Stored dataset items
———

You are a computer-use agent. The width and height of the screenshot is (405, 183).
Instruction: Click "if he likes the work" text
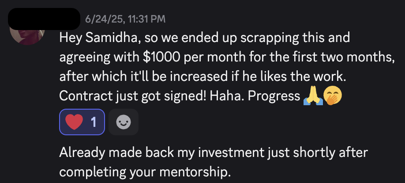point(287,76)
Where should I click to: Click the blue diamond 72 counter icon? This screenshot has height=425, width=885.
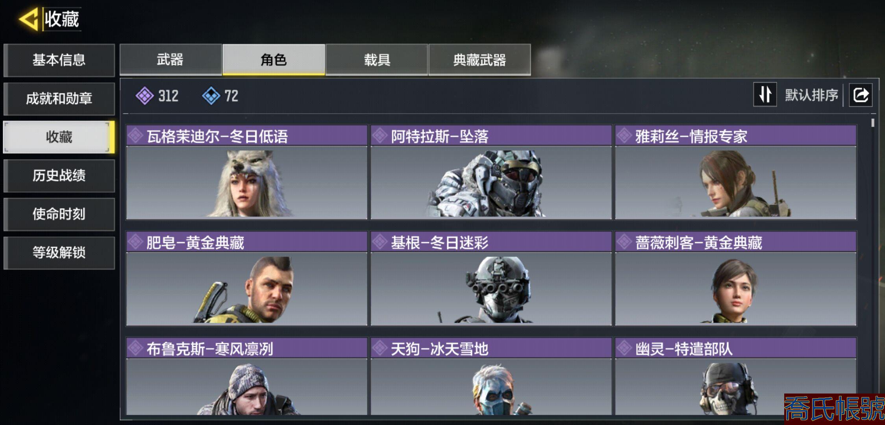211,96
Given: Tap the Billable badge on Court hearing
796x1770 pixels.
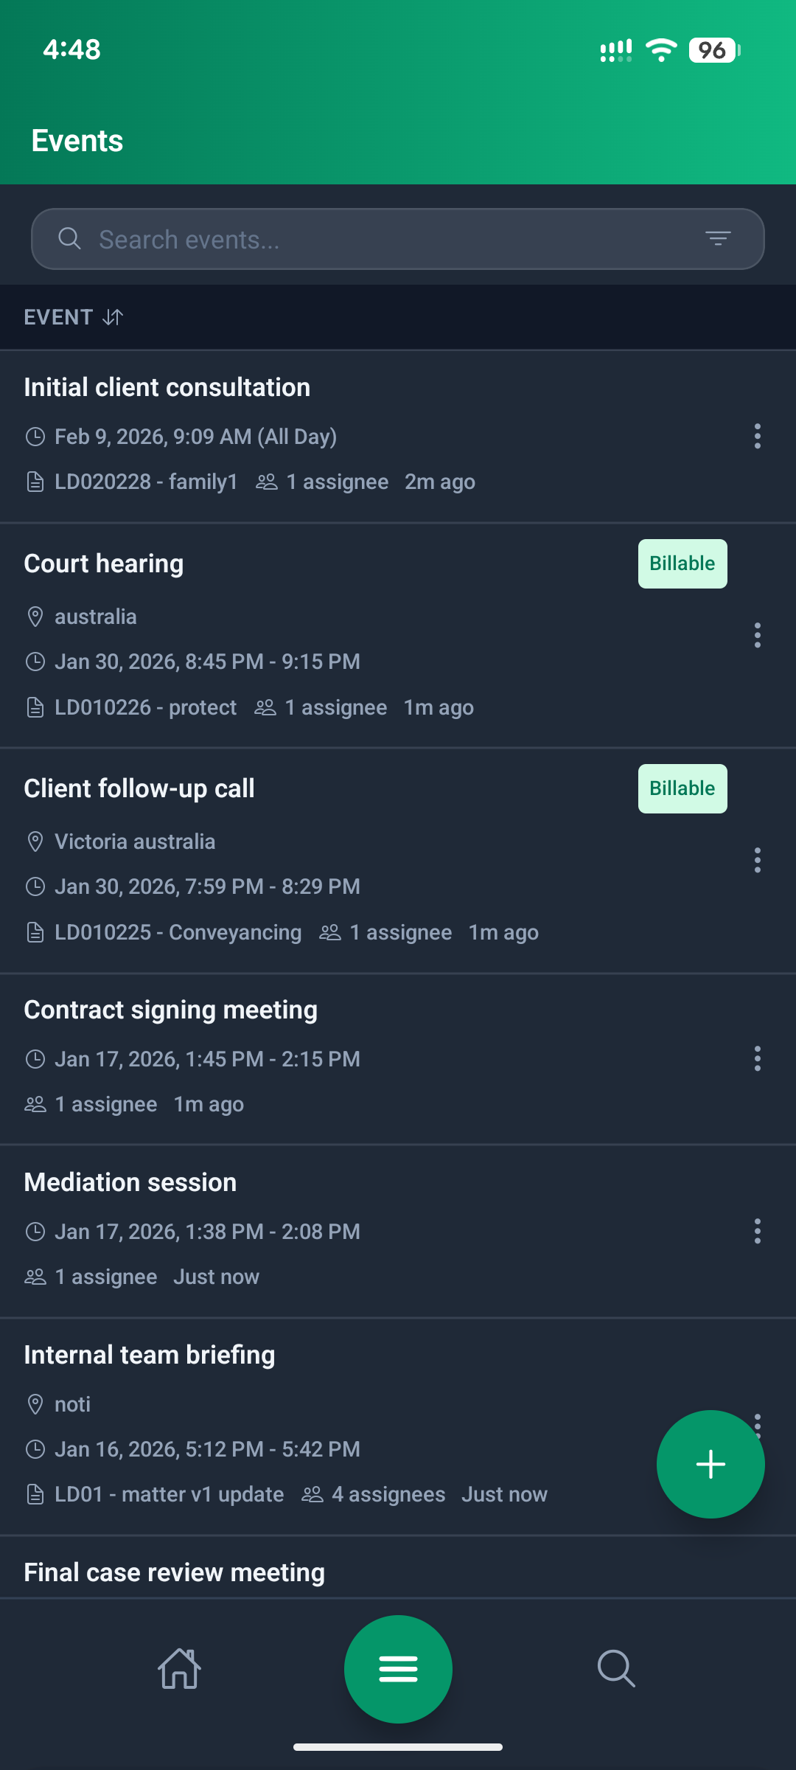Looking at the screenshot, I should point(682,563).
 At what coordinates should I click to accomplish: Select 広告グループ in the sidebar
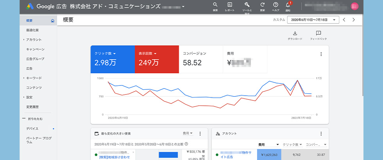(35, 59)
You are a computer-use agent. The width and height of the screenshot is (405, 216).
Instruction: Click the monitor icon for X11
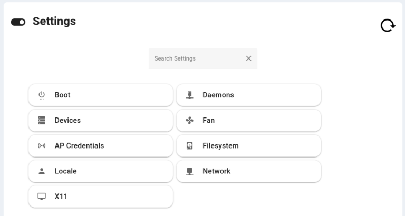tap(42, 197)
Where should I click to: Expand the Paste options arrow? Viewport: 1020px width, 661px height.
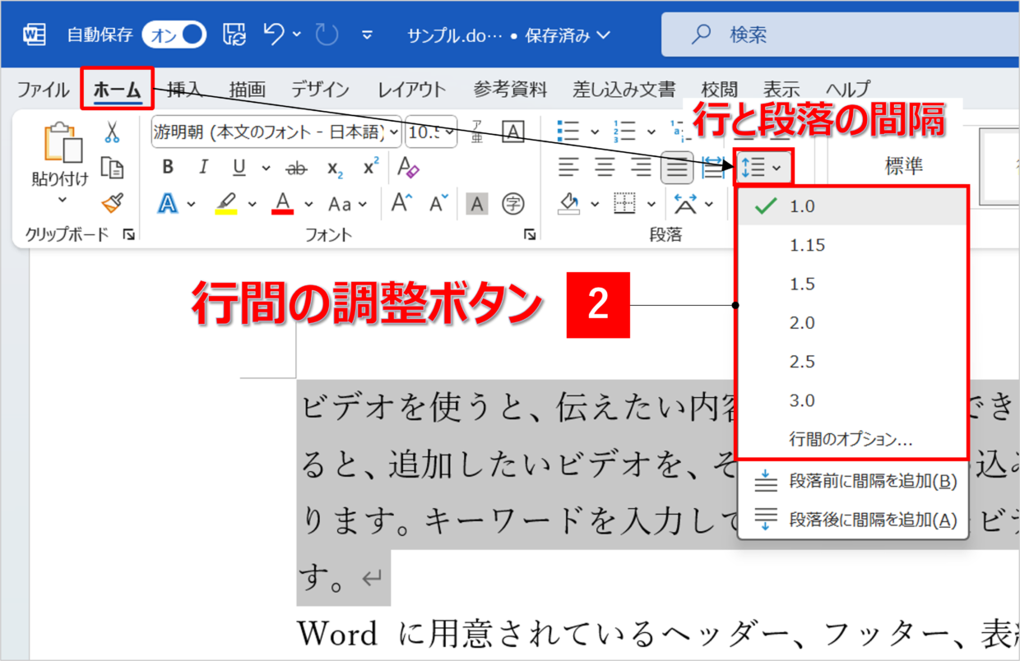[63, 200]
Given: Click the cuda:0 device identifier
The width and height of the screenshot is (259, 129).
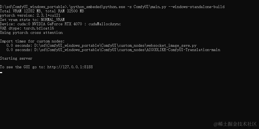Looking at the screenshot, I should 24,24.
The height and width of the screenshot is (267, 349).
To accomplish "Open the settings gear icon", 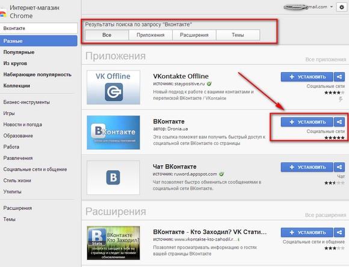I will 342,7.
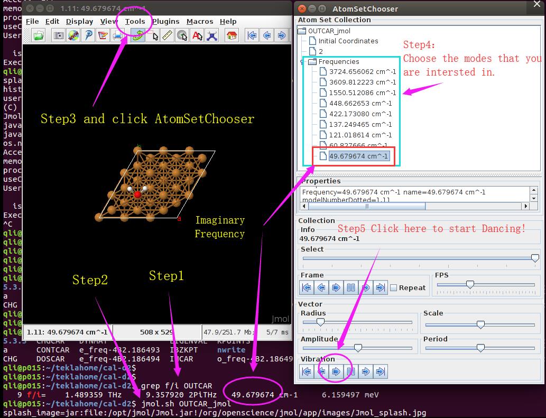The width and height of the screenshot is (546, 418).
Task: Click the atom label picking tool
Action: click(x=197, y=35)
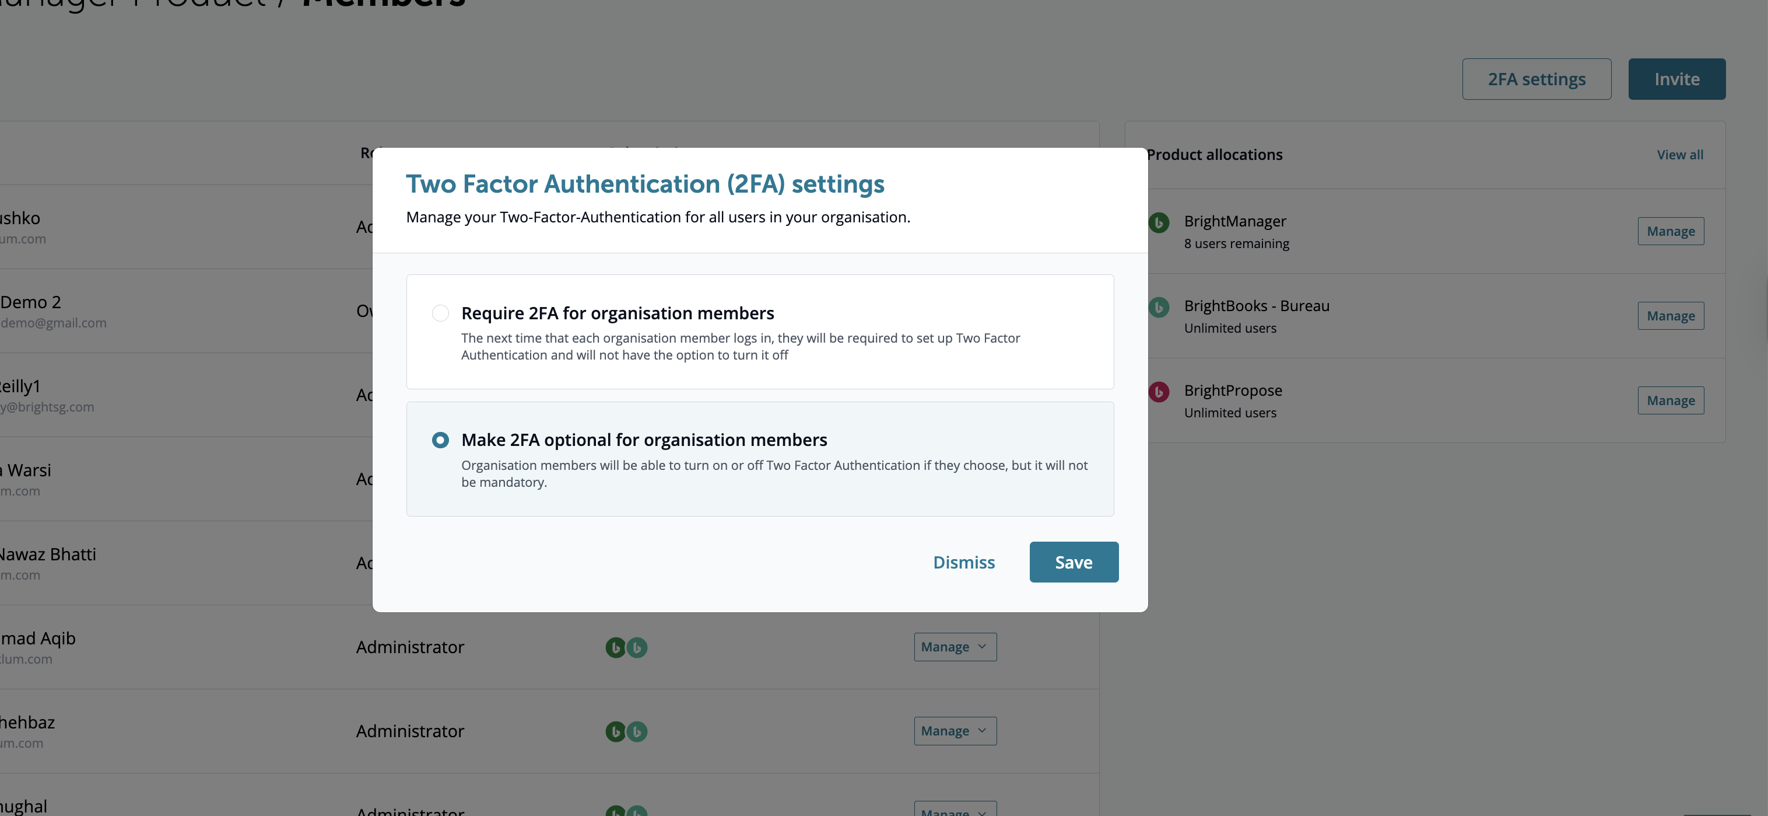Click the Invite button

click(1677, 79)
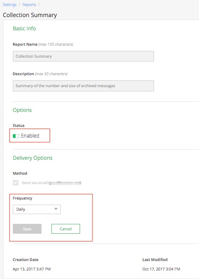Click the Send via email label text

pos(35,183)
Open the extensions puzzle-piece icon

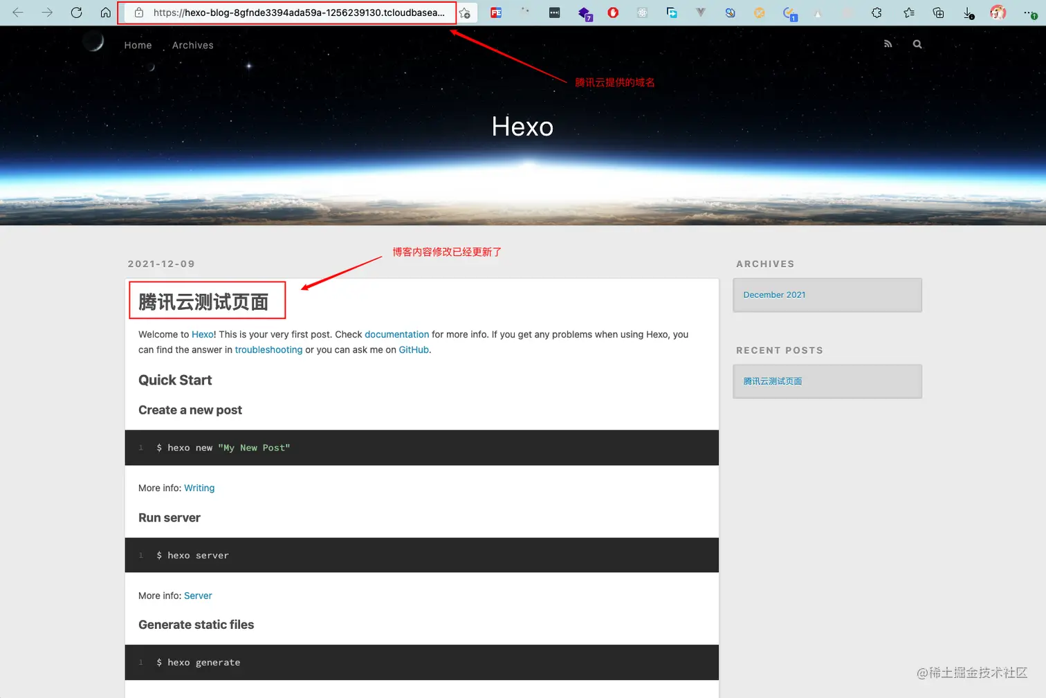point(877,12)
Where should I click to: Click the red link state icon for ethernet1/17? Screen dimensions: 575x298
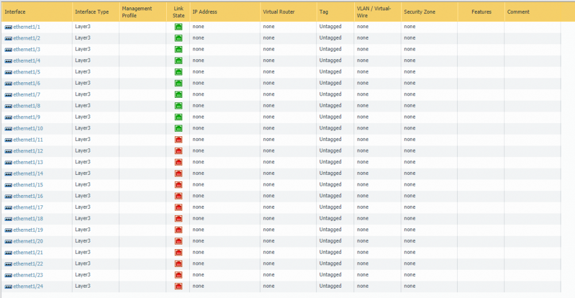(179, 207)
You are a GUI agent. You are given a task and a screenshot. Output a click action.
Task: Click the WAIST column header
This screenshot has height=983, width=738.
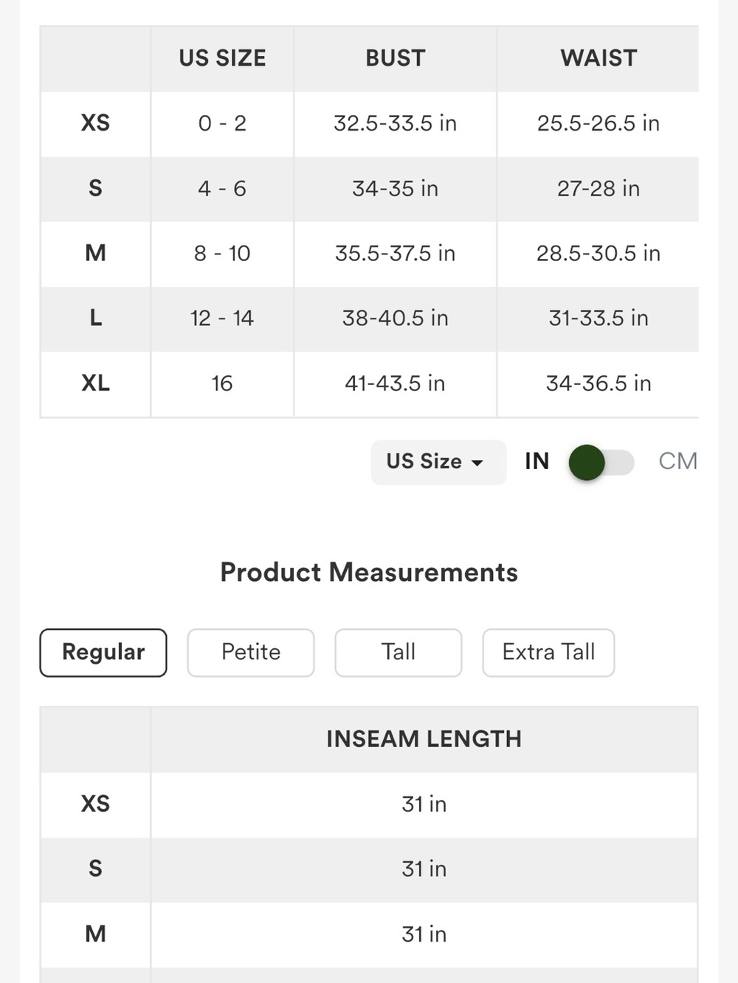599,58
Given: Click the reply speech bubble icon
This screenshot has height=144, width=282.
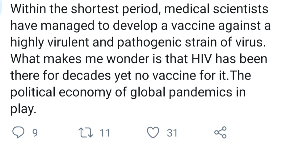Looking at the screenshot, I should 20,133.

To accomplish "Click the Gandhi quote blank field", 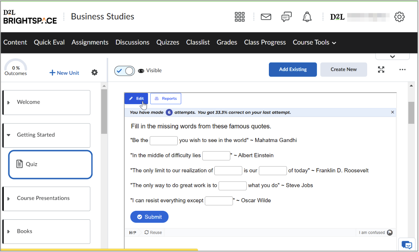I will [164, 141].
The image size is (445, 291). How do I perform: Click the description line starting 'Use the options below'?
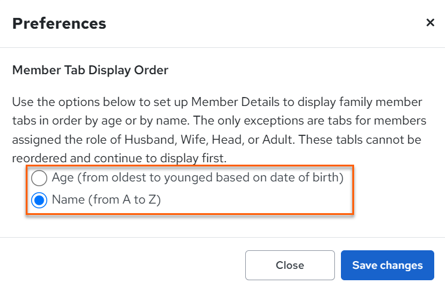[217, 102]
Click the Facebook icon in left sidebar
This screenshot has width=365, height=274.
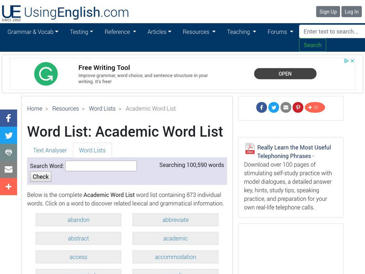pos(8,118)
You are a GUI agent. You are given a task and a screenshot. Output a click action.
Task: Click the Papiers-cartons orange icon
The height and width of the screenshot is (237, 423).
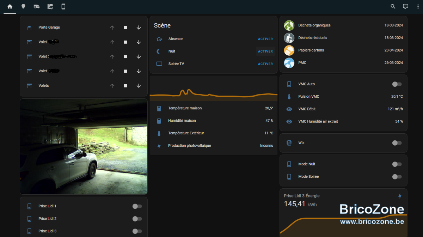click(289, 50)
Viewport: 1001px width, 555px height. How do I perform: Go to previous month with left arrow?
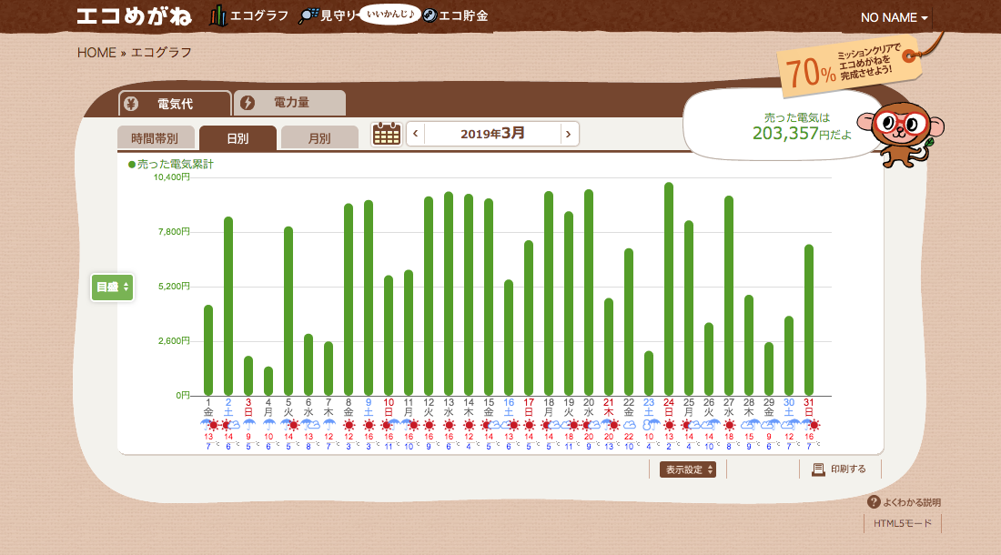pyautogui.click(x=416, y=134)
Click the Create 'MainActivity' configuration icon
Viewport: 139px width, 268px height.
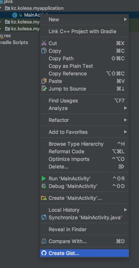tap(44, 198)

———

The answer must consist only of the lines from the beginning of the entries above through the line that holds "Given: Click the cuda:0 device identifier", reproduced exactly and without pictures.

| REPLY TO THE EXERCISE |
You are a computer-use agent. The width and height of the screenshot is (405, 183).
Instruction: Click "if he likes the work" text
point(287,76)
Where should I click to: Click the blue diamond 72 counter icon? This screenshot has height=425, width=885.
211,96
Given: Tap the Billable badge on Court hearing
796x1770 pixels.
Looking at the screenshot, I should point(682,563).
 At what coordinates should I click to accomplish: Select 広告グループ in the sidebar
(35, 59)
You are a computer-use agent. The width and height of the screenshot is (405, 216).
Instruction: Click the monitor icon for X11
tap(42, 197)
Where should I click to: Expand the Paste options arrow? Viewport: 1020px width, 661px height.
[63, 200]
Given: Click the cuda:0 device identifier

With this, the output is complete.